**Dataset entries**:
════════════════════
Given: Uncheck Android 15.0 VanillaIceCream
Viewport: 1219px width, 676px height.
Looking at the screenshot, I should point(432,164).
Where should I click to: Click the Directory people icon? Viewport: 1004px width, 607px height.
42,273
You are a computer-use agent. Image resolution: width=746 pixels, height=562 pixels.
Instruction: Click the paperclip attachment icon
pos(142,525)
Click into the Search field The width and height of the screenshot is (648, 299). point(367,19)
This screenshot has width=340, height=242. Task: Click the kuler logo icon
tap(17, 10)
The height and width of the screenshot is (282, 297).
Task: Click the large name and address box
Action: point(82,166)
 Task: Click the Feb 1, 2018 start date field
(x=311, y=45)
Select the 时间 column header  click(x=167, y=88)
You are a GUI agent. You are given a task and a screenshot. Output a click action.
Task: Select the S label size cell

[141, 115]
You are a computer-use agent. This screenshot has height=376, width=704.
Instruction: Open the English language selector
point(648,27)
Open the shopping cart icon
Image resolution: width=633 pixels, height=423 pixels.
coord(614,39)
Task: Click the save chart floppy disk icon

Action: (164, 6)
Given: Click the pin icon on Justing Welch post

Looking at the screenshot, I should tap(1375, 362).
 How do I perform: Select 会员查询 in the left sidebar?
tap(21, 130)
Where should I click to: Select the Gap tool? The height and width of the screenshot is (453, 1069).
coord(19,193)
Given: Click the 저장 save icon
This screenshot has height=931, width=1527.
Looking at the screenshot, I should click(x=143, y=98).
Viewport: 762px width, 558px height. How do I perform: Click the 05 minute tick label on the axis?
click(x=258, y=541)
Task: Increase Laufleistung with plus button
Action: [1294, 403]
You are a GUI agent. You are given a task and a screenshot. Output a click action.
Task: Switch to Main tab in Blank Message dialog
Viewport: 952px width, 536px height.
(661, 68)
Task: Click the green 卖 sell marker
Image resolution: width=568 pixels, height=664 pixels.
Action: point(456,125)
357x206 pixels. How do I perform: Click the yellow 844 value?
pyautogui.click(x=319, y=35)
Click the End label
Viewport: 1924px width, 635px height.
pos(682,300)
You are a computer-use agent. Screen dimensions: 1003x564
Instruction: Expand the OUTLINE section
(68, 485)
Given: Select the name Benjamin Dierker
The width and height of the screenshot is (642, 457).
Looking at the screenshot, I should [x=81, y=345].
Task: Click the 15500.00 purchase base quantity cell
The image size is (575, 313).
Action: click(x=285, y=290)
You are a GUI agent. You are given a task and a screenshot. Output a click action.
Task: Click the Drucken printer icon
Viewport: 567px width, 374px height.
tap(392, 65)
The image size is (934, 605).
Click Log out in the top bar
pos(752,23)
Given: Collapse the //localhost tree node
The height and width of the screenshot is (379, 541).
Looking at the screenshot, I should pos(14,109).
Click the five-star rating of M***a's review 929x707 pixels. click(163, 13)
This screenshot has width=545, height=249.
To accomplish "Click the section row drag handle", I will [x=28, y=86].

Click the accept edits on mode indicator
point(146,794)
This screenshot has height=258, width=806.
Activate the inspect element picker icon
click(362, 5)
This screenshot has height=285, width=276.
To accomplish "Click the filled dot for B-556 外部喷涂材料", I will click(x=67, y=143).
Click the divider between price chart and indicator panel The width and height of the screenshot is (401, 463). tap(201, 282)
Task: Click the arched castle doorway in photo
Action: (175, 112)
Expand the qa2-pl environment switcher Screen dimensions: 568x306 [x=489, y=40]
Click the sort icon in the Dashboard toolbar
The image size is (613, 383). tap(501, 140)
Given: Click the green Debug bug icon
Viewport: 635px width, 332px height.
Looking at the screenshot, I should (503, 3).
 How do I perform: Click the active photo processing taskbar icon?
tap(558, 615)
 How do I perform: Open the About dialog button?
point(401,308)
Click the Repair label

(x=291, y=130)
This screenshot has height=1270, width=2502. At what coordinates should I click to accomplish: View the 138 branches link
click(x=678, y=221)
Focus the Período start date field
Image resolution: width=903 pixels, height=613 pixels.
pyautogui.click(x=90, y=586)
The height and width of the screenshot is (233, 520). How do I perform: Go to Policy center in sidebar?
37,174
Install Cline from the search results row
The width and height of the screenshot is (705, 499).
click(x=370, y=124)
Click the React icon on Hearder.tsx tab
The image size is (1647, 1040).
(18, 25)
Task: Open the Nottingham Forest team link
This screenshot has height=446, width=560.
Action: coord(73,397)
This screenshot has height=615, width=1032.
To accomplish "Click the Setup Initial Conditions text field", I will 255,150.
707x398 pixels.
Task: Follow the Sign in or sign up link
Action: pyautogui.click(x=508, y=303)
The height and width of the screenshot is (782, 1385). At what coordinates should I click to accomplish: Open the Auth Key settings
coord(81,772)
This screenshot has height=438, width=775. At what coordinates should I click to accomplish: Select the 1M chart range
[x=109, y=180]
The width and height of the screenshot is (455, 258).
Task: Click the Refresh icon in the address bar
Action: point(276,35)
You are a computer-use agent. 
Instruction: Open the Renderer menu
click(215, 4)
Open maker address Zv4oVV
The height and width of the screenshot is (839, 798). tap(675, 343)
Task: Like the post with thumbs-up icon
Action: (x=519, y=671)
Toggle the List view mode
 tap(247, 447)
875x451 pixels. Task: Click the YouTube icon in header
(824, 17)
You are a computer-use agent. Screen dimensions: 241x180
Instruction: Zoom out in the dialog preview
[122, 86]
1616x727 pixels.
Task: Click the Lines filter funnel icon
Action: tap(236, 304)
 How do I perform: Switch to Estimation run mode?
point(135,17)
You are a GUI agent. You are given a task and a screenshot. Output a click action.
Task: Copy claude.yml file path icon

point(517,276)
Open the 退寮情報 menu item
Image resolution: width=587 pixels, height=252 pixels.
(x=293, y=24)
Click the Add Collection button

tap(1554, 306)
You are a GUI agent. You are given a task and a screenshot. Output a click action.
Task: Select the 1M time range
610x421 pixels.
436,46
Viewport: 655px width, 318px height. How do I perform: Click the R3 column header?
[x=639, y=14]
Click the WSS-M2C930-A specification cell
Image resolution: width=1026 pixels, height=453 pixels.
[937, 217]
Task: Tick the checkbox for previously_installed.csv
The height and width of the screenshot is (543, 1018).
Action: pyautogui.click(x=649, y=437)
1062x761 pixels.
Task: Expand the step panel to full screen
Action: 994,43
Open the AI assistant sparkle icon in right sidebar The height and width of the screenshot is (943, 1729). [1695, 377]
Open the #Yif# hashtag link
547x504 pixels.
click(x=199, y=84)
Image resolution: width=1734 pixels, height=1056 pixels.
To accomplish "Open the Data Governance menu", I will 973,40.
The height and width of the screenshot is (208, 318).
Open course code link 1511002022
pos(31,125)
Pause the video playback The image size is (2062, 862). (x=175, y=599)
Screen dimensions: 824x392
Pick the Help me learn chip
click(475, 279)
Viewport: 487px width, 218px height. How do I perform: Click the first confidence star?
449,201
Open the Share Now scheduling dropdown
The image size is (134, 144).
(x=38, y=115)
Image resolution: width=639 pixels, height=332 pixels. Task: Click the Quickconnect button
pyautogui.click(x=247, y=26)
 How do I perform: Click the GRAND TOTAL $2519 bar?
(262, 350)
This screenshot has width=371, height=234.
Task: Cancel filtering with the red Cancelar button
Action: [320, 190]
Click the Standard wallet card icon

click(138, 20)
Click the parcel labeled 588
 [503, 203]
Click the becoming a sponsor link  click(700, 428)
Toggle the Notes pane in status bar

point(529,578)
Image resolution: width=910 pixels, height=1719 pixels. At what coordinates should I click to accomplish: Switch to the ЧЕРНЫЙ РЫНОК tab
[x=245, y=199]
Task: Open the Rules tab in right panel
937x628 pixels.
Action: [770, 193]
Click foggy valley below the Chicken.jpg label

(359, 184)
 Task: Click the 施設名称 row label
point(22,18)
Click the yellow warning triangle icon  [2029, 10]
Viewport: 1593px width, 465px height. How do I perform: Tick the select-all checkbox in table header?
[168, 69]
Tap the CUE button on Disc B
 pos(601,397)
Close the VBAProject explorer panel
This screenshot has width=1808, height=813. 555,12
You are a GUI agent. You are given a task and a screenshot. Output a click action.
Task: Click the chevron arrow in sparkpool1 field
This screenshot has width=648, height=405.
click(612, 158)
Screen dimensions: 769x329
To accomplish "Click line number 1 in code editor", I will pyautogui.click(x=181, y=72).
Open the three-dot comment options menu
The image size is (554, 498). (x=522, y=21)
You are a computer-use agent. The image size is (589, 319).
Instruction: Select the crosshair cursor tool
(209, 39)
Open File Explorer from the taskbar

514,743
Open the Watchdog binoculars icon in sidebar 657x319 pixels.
════════════════════
**What this task involves**: Rewrite the records from the beginning through the line containing "Action: point(82,166)", replacing "Viewport" with "Screen size" and leaving everything else unchanged.

**Result of this task**:
Given: Uncheck Android 15.0 VanillaIceCream
Screen size: 1219px width, 676px height.
Looking at the screenshot, I should point(432,164).
Where should I click to: Click the Directory people icon? Screen size: 1004px width, 607px height.
42,273
You are a computer-use agent. Image resolution: width=746 pixels, height=562 pixels.
Instruction: Click the paperclip attachment icon
pos(142,525)
Click into the Search field The width and height of the screenshot is (648, 299). point(367,19)
This screenshot has width=340, height=242. Task: Click the kuler logo icon
tap(17, 10)
The height and width of the screenshot is (282, 297).
Task: Click the large name and address box
Action: point(82,166)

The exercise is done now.